Scaphium is a response to a place and event that I have only imagined. It began when tropical botanist Dr. Peter Wilkie from the Royal Botanic Garden Edinburgh, gave me a selection of beautiful dried fruits that he had brought back from an expedition to the rainforests of Malaysia. He told me about the tree where the fruits came from, and from that conversation the idea for this work was born. The work is a complex hanging of 100 porcelain forms inspired by the intricate fruit of the large tropical tree in the genus Scaphium that grows in the rain forests of South East Asia. Replicating these fruits in translucent porcelain, my installation captures the moment when the tree releases its papery fruits allowing them to flutter to the forest floor covering it in a thick carpet. As if in a tropical breeze, the piece continuously and gently moves with even the slightest breath, encapsulating the fragility and beauty of this event in the life-cycle of the tree. Scaphium was used to highlight the importance of protecting the special location where the tree grows and the real threat of deforestation that it faces. This was the focus of a series of combined talks with myself and Dr. Wilkie. Using the work as a starting point, we spoke to many groups including local school children about the importance and place plants have in our complex interconnected natural world.

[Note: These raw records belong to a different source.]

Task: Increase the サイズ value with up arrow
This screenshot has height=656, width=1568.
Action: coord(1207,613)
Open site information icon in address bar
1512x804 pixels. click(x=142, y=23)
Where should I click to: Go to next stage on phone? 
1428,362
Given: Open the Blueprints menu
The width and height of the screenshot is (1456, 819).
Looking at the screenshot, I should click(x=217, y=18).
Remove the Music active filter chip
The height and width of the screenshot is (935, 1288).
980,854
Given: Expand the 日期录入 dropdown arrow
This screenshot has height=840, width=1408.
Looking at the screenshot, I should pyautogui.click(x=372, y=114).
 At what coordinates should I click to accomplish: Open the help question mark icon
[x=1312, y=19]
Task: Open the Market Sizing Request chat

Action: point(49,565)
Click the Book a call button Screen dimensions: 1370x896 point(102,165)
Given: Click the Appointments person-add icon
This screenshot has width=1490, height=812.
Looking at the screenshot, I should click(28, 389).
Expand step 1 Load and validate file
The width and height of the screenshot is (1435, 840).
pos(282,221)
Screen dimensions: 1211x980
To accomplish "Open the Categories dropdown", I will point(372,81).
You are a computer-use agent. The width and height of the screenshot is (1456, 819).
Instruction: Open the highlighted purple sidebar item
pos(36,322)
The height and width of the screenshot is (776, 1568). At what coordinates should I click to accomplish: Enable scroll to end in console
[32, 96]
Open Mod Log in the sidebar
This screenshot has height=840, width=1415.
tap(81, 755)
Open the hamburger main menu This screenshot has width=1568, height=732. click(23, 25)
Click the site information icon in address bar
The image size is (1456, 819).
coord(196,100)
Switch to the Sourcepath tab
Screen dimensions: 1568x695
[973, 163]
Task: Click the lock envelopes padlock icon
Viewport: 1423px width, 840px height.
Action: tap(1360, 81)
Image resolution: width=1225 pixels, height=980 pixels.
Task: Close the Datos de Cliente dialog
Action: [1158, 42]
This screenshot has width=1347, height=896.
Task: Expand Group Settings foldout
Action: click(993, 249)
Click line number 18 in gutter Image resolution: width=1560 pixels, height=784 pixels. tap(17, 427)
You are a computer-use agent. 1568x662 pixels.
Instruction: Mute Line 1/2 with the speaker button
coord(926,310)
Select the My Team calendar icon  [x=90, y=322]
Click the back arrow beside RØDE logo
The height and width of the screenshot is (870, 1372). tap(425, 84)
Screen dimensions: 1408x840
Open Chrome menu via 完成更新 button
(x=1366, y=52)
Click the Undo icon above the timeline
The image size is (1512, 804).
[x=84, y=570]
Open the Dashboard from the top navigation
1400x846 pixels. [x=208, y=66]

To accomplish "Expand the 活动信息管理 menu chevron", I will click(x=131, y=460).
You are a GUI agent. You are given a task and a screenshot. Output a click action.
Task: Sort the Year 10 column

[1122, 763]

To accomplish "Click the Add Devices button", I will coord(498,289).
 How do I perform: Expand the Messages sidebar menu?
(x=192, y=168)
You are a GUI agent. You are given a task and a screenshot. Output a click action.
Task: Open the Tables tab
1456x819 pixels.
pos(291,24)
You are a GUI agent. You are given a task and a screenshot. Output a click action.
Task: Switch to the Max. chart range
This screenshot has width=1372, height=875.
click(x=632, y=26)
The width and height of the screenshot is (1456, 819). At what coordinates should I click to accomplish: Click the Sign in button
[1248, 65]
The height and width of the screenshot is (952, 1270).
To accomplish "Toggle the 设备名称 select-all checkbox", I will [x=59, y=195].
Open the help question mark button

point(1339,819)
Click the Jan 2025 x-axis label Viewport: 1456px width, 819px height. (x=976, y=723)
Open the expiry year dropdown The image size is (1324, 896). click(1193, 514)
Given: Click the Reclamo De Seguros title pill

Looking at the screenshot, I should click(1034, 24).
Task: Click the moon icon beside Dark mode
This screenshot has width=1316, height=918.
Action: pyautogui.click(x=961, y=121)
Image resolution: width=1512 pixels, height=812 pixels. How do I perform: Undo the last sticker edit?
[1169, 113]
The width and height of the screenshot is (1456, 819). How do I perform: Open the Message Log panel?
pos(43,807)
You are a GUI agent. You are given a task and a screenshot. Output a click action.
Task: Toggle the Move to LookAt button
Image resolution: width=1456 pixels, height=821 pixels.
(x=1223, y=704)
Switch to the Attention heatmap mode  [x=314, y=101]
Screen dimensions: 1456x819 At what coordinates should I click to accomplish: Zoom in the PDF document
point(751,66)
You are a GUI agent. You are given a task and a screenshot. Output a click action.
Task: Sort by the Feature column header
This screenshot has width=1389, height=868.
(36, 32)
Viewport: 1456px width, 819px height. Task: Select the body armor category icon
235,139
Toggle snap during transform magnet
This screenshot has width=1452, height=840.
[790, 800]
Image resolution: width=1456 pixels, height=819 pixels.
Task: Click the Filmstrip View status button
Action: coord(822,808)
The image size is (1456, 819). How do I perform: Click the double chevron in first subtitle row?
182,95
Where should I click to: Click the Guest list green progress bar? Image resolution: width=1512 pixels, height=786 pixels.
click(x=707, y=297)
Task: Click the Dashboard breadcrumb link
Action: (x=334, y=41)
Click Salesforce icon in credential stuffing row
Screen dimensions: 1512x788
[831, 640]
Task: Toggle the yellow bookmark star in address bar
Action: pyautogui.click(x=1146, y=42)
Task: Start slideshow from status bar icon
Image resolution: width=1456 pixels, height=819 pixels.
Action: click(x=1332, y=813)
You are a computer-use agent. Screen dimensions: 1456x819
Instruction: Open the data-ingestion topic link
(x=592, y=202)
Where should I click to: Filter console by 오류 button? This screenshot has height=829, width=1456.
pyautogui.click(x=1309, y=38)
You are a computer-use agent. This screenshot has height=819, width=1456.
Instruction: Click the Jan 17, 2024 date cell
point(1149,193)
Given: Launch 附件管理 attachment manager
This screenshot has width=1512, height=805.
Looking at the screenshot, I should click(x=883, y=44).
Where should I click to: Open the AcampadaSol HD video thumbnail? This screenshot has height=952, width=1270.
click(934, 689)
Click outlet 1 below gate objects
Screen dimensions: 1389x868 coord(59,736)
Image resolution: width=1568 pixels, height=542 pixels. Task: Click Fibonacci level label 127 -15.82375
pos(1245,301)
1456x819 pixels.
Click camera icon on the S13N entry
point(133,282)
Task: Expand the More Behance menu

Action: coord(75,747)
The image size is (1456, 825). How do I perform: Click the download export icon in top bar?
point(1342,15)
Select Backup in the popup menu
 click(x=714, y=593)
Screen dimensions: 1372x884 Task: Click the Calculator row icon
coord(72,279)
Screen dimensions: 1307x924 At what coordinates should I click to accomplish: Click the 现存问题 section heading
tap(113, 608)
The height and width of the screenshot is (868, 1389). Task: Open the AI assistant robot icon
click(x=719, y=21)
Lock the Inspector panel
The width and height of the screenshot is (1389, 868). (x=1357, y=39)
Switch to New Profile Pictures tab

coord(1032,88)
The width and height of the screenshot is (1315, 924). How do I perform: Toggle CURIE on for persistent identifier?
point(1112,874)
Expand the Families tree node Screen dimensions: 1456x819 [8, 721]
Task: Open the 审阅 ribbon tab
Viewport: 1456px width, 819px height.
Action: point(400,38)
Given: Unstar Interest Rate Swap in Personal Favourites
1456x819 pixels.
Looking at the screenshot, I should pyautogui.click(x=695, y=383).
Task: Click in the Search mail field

“It was Lorna’s joy and enthusiasm for the specimens I was bringing back from the tropics that convinced me that through her art I might be able to tell the story of my science. It has been a truly inspiring partnership and it is clear that by celebrating the pure beauty of the natural world through her art we have managed to engage a wide audience with the science undertaken at the RBGE and its role in helping protect our natural world”. Dr. Peter Wilkie.
The work was first shown at the exhibition Making Space, Patriothall Gallery, Edinburgh; and the Meffan Gallery Forfar; and I was then invited to exhibit the work at the 2017 Cheongju International Craft Biennale, S.Korea, as part of the U.K pavilion with the Crafts Council, British Council and Craft Biennale Scotland.